A dad with an incurable brain tumour has been given six months to live – after treatment was postponed due to the coronavirus pandemic.
Neil Matheson, 36, was diagnosed with glioblastoma multiforme (GBM) after an optician spotted an abnormality in 2018 and sent him to hospital.
The dad-of-one from Dundee had been treated with chemotherapy but medics wanted to try a different variety.
But Neil was told he needed to choose between going ahead with treatment and risking contracting coronavirus, or waiting until the infection rate had dropped.
In May it was found the tumour had spread to the back of his brain.
Chemotherapy began on August 7, but it was ineffective and he was given six months to live.
But Neil and wife Emoke, also 36, are hoping to raise £20,000 for alternative treatment which could give them more time together as a family, with daughter Isabelle, aged five.
Neil said: “The tumour is now interfering with my vision and I am blind on the left side of both my eyes and my peripheral vision has gone.
“I am struggling to walk too.”
The symptoms began in 2017, when Neil was suffering from seizures and debilitating headaches which were so bad he would sometimes pass out.
He said: “By spring 2018, I was experiencing more and more pain, to the point where I would drop to the floor in agony.

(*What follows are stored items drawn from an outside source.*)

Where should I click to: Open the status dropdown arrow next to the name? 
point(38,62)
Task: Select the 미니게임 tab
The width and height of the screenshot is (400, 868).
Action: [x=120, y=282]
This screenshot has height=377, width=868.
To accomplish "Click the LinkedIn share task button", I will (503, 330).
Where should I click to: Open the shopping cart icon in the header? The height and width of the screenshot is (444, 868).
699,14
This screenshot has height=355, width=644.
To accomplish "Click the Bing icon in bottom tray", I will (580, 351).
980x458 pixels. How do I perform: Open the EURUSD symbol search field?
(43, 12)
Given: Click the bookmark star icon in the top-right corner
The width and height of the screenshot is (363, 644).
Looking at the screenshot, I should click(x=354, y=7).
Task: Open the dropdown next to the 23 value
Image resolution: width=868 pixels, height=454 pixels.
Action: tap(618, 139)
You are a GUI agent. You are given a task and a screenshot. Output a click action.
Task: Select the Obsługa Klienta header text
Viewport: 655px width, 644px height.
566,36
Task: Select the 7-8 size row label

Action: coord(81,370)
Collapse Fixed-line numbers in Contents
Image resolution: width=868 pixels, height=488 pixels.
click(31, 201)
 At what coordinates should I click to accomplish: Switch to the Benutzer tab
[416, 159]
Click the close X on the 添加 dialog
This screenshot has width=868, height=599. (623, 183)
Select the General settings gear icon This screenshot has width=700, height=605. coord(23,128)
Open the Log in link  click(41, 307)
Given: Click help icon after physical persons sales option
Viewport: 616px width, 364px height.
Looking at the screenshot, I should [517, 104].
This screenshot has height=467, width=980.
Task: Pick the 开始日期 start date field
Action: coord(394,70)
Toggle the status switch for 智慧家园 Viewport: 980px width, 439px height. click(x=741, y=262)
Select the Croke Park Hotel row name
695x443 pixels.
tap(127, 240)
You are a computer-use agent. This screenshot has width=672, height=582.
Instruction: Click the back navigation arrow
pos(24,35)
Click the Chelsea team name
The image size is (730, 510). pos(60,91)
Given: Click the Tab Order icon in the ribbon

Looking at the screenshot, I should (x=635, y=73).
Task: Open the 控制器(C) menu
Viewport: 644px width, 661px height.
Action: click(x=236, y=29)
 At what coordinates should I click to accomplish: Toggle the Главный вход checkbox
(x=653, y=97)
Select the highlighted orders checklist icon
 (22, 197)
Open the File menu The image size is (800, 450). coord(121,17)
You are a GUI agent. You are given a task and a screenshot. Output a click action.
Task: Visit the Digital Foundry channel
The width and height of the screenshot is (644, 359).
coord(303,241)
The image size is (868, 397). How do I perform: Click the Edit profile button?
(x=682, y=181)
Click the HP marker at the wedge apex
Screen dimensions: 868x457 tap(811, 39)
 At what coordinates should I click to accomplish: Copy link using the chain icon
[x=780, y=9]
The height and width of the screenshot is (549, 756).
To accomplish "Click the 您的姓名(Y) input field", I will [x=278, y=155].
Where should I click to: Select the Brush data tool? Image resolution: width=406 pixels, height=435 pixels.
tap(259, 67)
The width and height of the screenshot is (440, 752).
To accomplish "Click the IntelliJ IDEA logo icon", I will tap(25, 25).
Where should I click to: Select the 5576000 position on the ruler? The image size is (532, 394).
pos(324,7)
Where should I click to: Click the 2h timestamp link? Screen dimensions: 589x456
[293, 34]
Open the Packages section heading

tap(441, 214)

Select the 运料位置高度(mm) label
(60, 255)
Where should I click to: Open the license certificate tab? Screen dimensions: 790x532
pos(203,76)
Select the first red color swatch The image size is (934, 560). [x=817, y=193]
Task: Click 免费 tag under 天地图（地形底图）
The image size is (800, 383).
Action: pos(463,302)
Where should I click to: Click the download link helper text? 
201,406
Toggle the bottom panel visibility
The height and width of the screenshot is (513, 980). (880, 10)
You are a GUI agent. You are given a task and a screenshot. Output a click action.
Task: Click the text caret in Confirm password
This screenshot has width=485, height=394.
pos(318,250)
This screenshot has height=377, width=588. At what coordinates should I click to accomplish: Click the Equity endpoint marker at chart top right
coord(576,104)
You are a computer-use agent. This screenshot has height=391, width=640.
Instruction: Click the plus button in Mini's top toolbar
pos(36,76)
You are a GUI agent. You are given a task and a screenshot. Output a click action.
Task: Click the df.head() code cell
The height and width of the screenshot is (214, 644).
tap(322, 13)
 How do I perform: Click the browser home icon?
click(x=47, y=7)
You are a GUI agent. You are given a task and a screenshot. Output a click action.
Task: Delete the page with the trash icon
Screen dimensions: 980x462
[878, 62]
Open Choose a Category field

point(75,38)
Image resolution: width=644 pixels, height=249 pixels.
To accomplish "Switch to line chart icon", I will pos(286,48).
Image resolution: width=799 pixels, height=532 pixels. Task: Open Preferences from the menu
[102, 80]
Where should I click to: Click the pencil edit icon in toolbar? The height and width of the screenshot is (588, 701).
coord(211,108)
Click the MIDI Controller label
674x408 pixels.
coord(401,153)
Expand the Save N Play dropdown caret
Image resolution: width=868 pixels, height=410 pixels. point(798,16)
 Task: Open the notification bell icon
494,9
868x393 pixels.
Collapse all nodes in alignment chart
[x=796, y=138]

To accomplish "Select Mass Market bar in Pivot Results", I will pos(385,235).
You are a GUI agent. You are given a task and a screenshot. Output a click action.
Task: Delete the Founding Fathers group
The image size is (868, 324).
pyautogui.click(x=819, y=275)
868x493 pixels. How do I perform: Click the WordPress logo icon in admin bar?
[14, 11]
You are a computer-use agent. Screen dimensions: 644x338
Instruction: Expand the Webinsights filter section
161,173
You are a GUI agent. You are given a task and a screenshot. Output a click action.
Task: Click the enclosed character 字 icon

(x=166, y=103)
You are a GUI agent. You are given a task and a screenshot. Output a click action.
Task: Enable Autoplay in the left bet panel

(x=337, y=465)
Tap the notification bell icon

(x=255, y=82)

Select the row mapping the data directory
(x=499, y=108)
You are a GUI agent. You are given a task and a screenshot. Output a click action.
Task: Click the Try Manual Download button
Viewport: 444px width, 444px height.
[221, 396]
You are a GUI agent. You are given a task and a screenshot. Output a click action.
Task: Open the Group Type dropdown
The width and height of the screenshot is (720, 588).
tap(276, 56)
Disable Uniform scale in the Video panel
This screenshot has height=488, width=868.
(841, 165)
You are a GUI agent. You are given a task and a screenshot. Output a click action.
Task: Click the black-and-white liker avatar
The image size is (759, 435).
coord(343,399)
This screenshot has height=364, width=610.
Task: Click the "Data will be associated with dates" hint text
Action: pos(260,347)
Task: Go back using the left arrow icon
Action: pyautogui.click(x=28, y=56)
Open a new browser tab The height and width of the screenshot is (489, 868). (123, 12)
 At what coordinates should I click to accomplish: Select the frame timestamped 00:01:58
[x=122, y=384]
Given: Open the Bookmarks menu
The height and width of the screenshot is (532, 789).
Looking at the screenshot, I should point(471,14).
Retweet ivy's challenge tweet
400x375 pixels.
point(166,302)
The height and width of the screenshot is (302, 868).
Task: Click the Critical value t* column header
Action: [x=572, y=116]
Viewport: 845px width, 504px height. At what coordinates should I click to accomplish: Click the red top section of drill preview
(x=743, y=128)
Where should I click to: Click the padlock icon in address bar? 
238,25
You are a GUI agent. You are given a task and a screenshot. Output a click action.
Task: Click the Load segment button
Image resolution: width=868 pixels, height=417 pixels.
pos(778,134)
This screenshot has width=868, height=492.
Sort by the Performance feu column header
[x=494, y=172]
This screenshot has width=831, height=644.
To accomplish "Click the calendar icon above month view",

“My vision was also blurred, so I went for an eye test at Specsavers Opticians.
“During the appointment they discovered something abnormal in the back of my eye and they sent me to Ninewells Hospital in Dundee for further tests.
“An MRI scan revealed an aggressive and incurable brain tumour.”
Medics managed to remove 100% of the tumour but the prognosis was just 12 to 18 months.
Emoke said: “The doctors told us that if we had waited just one more month, Neil would already have been dead.
“Luckily, they were able to operate and just two weeks later he was in theatre having eight-hour brain surgery to ‘debulk’ the tumour, which we were told was the size of an apple.”
The operation was followed by an intensive course of chemotherapy.
Neil managed five out of six cycles of treatment, after which he had some respite with several months of ‘stable’ scans showing no regrowth of the tumour.
But a week before the UK went into lockdown, the family received bad news.
Emoke said: “We received some really disappointing MRI results which showed the tumour was growing and doctors wanted to start him on a different type of chemo as soon as possible.
“As the hospital wasn’t licensed to use this alternative treatment, they had to wait for permission to go ahead.
“By the time permission was granted, the country was in lockdown and Neil was given the impossible choice of taking the treatment and risk contracting Covid, or postponing the treatment, thus increasing the risk of his tumour continuing to grow.
She added: “We are continuing to fight and have found a private clinic in London, which is willing to take Neil on a clinical trial.
“We are both only 36 and should be enjoying life as a family.
“We have tried to protect Isabelle from the whole truth of the situation but she is aware that her dad isn’t well and talks about the ‘monster’ in his head.”